On Friday we will know if the UK, despite concerns from Spain about Gibraltar, has secured a 21-month Brexit transition, allowing time until 31 December 2020 to prepare for the final legal reality of the future UK-EU relationship.

Tom Parker
Senior Advisor

If they do, this will undoubtedly be met with some relief by business, as the prospect of the mad scramble to assess vulnerabilities, audit contracts, review customs readiness and ensure adequate cash-flow (with the return of VAT payable and duties) seemingly recedes.

The extension also provides breathing space for sectors that have time sensitive Brexit concerns, like airlines that often sell tickets up to a year in advance. It will also enable authorities on both sides of Channel to put in place the personnel, procedures and systems to minimize the risk of the most visible negative manifestation of Brexit: long queues of trucks with blocked goods at pinch points like Dover, Calais and Ostend the morning after Brexit.

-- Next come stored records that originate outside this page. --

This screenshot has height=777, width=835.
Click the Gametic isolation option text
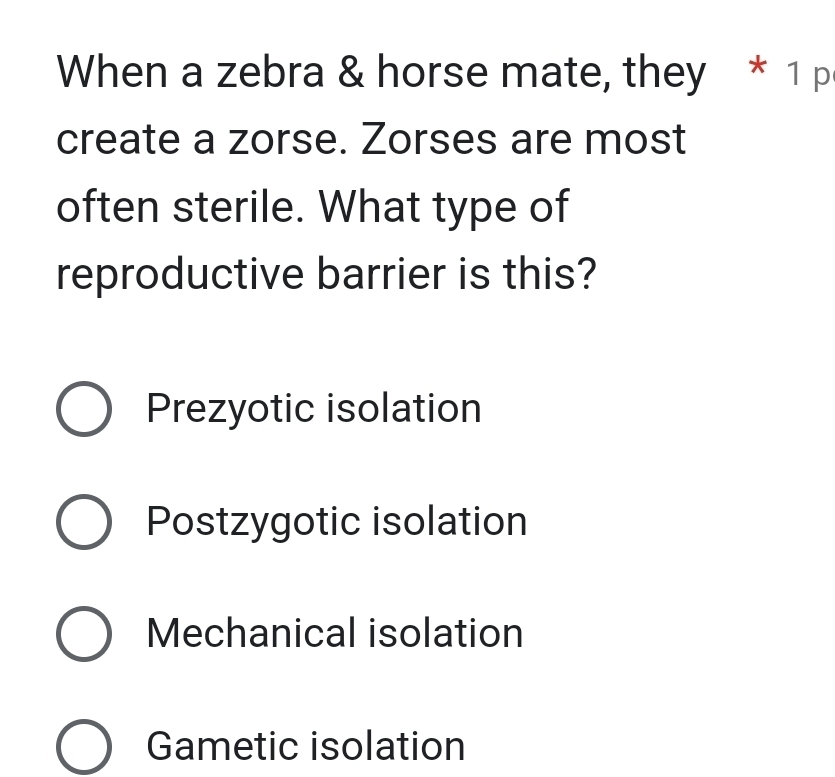[x=304, y=745]
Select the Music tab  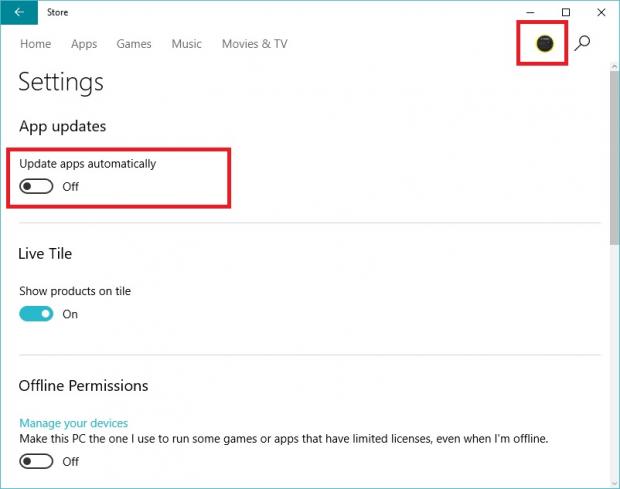tap(186, 44)
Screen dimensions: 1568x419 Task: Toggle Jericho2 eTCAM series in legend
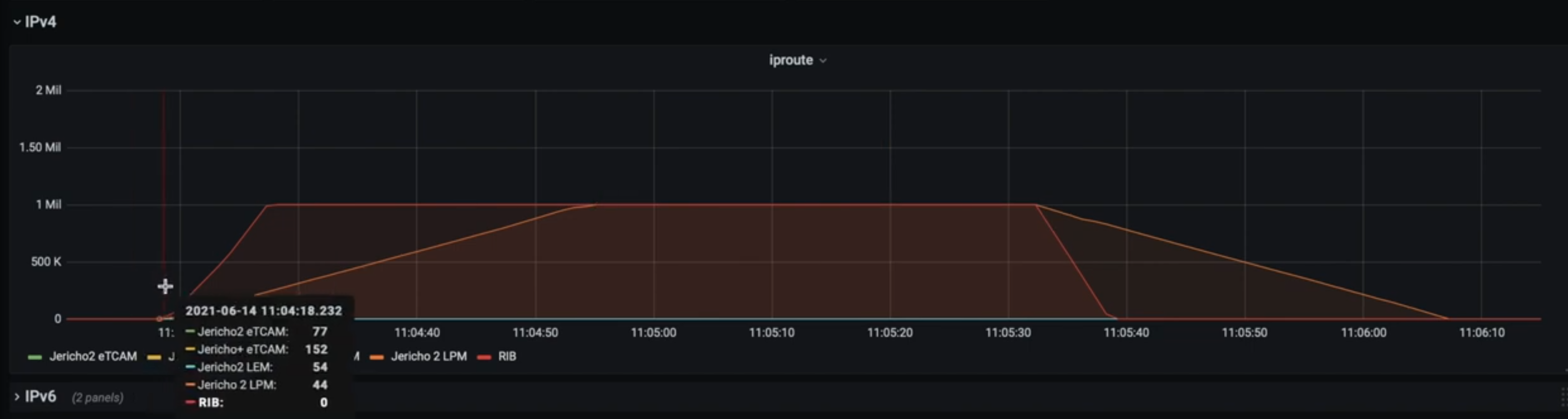coord(92,356)
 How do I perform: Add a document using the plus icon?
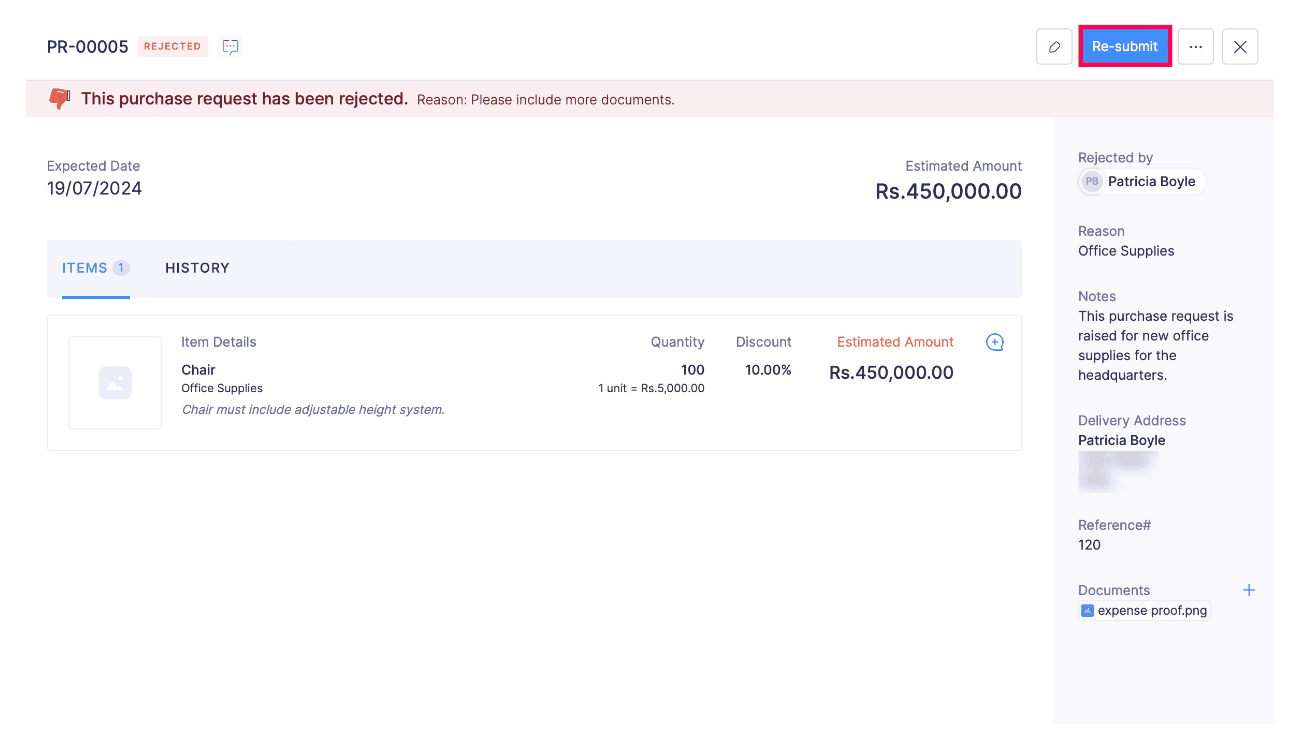[x=1249, y=590]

However, despite all of this, the real value of this transition agreement to business and the economy remains to be seen. Even with an additional 21 months, time is still very short and business is no closer to legal certainty, with the transition agreement conditional on full, final agreement. As Michel Barnier said, “nothing is agreed until everything is agreed” and the not insignificant questions of Ireland and dispute settlement, amongst others, remain.

Furthermore, by taking this step “forward”, the UK is now cruising to life outside the EU customs union and the single market and that reality is stark. In the absence of legal certainty, there is the growing certainty that the UK’s relationship with the EU will be like that of any other 3rd country after the transition period is over. Business will need to be ready for the major changes that implies.

So while we might not see a succession of headlines about organisations moving operations outside the UK in the weeks ahead, planning for Brexit will accelerate and it would be surprising if many business altered their “worst case” scenario plans, transition or not. On the customs front alone business will need, amongst many things, to: assess additional customs brokerage costs, evaluate customs software capability, determine preferential content supplied to the UK, dialogue with suppliers to understand their Brexit readiness….

The Brexit clock is at two minutes to midnight and for many, if not most, much work remains to be done.